(Records from a data collection)
[Start of Attachment]

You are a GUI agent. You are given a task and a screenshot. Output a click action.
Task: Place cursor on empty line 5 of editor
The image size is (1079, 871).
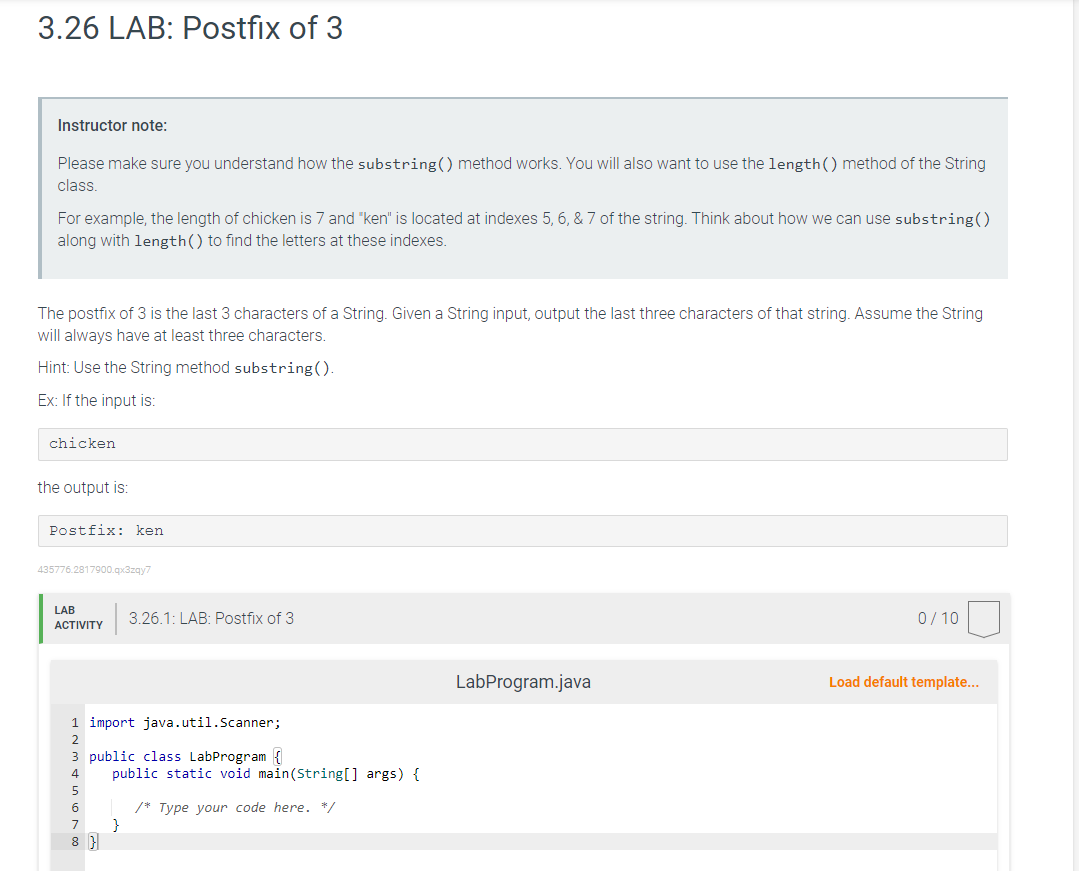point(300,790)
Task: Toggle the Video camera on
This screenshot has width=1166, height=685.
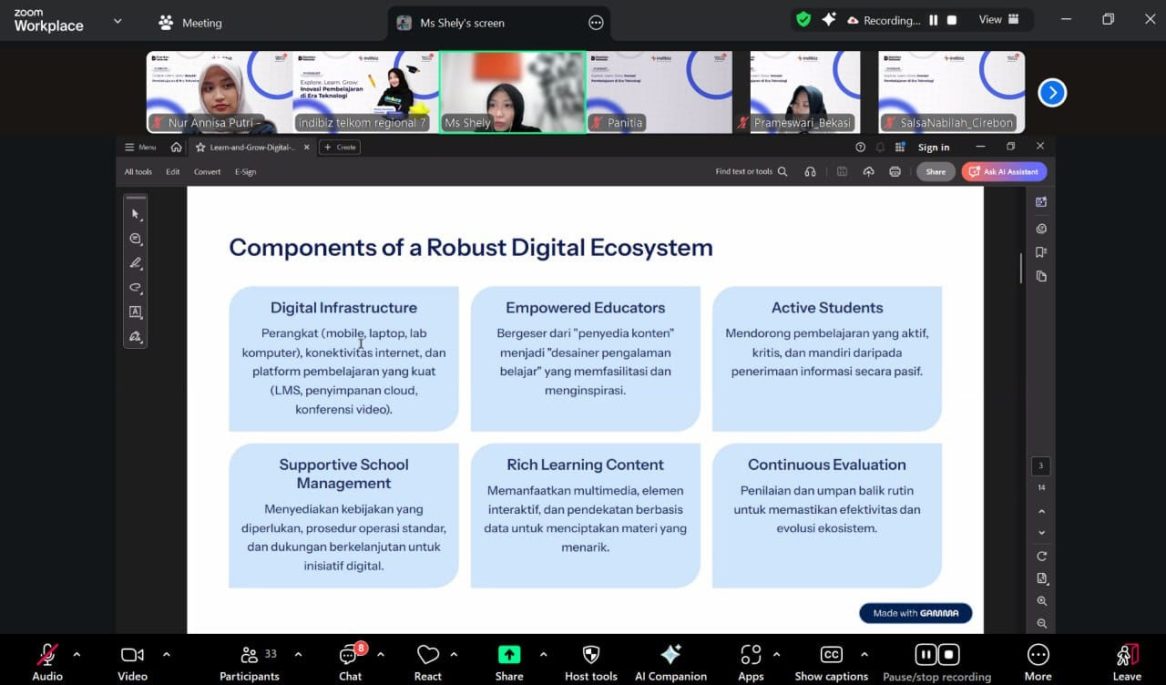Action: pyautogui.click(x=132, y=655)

[End of Attachment]

## What to do
Set down every line above exactly, pictures excluded.

## Result of the exercise
You are a GUI agent. You are given a task and a screenshot. Output a click action.
Task: Place cursor on empty line 5 of editor
The image size is (1079, 871).
point(300,790)
Task: Toggle the Video camera on
This screenshot has width=1166, height=685.
Action: pyautogui.click(x=132, y=655)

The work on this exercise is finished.